9+ - De entree van Jef Aerts in de
kinderboekenwereld, op dat ogenblik al bekend als schrijver van romans en
gedichten voor volwassenen, dichter, toneelauteur en muzikant, gebeurde niet
onopgemerkt. Met Het kleine paradijs en
Groter dan een droom, dat hij samen
met Marit Törnqvist maakte, kwam hij binnen langs de grote poort. Onlangs
verscheen zijn tweede kinderroman, Vissen
smelten niet.
Al op de eerste bladzijde wordt
duidelijk dat er iets bijzonders staat te gebeuren. ‘Op de koudste dag van het
jaar was het feest in Winteroever. Zodra het ijs op het meer een halve meter
dik was, ging de ijsweg open tussen het dorp en de stad aan de overkant.’ Heel
het dorp is in feeststemming, want op dit moment is lang gewacht: ‘Niemand wist
precies wanneer een barkoude dag ook echt de allerkoudste dag zou zijn, maar de
kratten met feestverlichting en wijn stonden al wekenlang klaar.’
Alleen Matti voelt
zich weinig feestelijk. Hij heeft een missie, en hij heeft weinig tijd om die
te volbrengen. Nu de ijsweg open is, moet hij zo snel mogelijk aan de overkant
raken. Normaal moet je helemaal om het meer heen om naar de stad te gaan, een
tocht van 87 kilometer, maar over het ijs is het slechts 6,7 kilometer. Matti
heeft zijn onderneming minutieus voorbereid. Hij weet dat hij twee uur heeft om
die 6,7 kilometer over het meer af te leggen. Anders gaat Sirius, de tropische
vis die hij naar de overkant wil brengen, dood. Een ‘geschifte’, zo goed als
onmogelijke onderneming.

_Schriftelijke opdracht 1_
Zet het deel van de gegevens dat begint bij de eerste regel van de gegevens en eindigt met de regel die "coord(227,138)" bevat, om tot een JSON-lijst van strings met één string per regel, zonder lege regels.
De bespreking en de gegevens zijn afkomstig uit verschillende bronnen.

_Verstrekte gegevens_
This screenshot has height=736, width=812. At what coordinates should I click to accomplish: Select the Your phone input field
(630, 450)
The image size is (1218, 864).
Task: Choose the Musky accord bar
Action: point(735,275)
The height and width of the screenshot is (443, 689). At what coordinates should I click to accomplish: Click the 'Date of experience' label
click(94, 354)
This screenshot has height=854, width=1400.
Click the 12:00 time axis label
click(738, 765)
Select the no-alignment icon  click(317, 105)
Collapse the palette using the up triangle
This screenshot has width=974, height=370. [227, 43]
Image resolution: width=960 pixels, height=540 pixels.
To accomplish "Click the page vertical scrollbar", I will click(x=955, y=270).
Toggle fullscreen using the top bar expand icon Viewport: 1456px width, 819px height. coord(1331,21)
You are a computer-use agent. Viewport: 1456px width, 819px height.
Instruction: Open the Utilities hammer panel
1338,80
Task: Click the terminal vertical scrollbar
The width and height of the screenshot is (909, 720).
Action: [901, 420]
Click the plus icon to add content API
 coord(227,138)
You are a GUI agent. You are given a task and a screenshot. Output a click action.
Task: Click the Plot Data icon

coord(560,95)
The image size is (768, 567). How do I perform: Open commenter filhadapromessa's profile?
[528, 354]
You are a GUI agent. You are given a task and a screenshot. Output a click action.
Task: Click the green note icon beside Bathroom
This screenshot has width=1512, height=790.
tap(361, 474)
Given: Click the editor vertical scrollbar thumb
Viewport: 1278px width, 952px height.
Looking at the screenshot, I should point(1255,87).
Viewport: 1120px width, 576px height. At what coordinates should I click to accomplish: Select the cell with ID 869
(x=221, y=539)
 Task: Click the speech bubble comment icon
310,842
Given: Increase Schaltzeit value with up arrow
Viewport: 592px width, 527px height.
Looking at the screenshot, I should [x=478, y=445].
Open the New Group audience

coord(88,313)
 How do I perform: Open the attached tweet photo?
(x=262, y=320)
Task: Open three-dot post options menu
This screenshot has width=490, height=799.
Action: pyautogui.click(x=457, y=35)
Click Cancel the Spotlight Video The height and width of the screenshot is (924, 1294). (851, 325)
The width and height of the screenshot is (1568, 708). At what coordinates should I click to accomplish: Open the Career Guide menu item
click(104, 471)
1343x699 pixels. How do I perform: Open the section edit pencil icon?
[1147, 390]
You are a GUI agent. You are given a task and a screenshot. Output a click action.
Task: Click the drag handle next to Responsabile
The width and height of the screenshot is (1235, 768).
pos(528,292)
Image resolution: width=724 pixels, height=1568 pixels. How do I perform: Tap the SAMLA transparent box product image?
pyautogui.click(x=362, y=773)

_Schriftelijke opdracht 2_
Som alle boektitels op die in de bespreking voorkomen.

_Verwacht antwoord 1_
[
  "This screenshot has height=736, width=812. At what coordinates should I click to accomplish: Select the Your phone input field",
  "(630, 450)",
  "The image size is (1218, 864).",
  "Task: Choose the Musky accord bar",
  "Action: point(735,275)",
  "The height and width of the screenshot is (443, 689). At what coordinates should I click to accomplish: Click the 'Date of experience' label",
  "click(94, 354)",
  "This screenshot has height=854, width=1400.",
  "Click the 12:00 time axis label",
  "click(738, 765)",
  "Select the no-alignment icon  click(317, 105)",
  "Collapse the palette using the up triangle",
  "This screenshot has width=974, height=370. [227, 43]",
  "Image resolution: width=960 pixels, height=540 pixels.",
  "To accomplish \"Click the page vertical scrollbar\", I will click(x=955, y=270).",
  "Toggle fullscreen using the top bar expand icon Viewport: 1456px width, 819px height. coord(1331,21)",
  "You are a computer-use agent. Viewport: 1456px width, 819px height.",
  "Instruction: Open the Utilities hammer panel",
  "1338,80",
  "Task: Click the terminal vertical scrollbar",
  "The width and height of the screenshot is (909, 720).",
  "Action: [901, 420]",
  "Click the plus icon to add content API",
  " coord(227,138)"
]

_Verwacht antwoord 2_
Het kleine paradijs, Groter dan een droom, Vissen smelten niet